Rather than tackling the entire protein synthesis machinery, the authors zoned in on one critical member: the T7 RNA polymerase. The darling of the synthetic biology sphere, this enzyme is a hefty workhorse that can churn out long RNA chains—including those that make up protein-building ribosomes—with high efficiency.
Using x-ray analysis, the team found that T7 can be split into three segments, each well within the reach of traditional synthesis. By synthesizing each segment—a mirror version of their natural counterparts—the ultimate structure self-assembled into a mirror version of the T7 enzyme.
“It was a herculean effort to put together a protein of this size,” said Sczepanski.
Into the Unknown
Mirror T7 in hand, the team next began building a flipped ribosome. The protein-making factory is made of three major RNA chunks. When given mirror versions of DNA instructions for those components, the engineered T7 enzyme happily built all three segments in one go. Additional tests found that the mirror-flipped enzyme had similar error rates as its natural counterpart.
What’s more, the molecules pumped out by the mirror-imaged T7—mirror RNAs—were far more stable in cells than those naturally produced. It’s a potential boon for RNA-based vaccines or pharmaceuticals, which often get readily chomped up inside the body before taking effect.

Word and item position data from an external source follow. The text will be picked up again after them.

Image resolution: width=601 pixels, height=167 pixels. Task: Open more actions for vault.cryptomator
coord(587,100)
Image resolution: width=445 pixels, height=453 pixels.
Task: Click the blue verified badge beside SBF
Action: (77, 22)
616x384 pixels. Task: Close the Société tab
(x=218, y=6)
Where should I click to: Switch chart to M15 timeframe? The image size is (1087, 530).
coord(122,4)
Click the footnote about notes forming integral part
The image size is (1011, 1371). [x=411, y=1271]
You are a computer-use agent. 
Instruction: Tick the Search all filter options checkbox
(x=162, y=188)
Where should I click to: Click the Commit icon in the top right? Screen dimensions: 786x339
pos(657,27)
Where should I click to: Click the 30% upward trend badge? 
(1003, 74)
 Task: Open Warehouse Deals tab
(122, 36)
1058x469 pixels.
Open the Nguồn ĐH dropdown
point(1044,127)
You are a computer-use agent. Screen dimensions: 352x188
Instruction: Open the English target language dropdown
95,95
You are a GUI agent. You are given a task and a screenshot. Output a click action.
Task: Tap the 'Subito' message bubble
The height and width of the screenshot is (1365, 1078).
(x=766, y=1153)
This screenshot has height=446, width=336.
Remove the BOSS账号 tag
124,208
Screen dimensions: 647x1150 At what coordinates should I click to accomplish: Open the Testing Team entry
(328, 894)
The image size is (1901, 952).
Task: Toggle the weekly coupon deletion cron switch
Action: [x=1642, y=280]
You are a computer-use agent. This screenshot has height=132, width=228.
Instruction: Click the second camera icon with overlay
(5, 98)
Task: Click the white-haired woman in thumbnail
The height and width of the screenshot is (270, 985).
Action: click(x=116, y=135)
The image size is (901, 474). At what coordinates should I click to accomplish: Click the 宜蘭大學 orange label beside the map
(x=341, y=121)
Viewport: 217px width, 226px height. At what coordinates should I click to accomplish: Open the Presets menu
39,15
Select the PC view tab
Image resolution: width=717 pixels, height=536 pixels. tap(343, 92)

Because mirror-molecules are alien to the body’s biological processes, they could stick around for far longer, potentially increasing the effects of RNA or protein-based vaccines and drugs.
It’s a long road ahead. For now, the team hasn’t yet built a full mirror ribosome. The RNAs make up roughly two-thirds of the structure, with over 50 proteins remaining. Adding the protein components through genetic engineering is a feat in itself; whether they’ll assemble with the mirrored RNA into functional mirror ribosomes is totally unknown.
But the team have their eyes on the prize: “The realization of mirror-image translation will complete the mirror-image central dogma of molecular biology,” they wrote.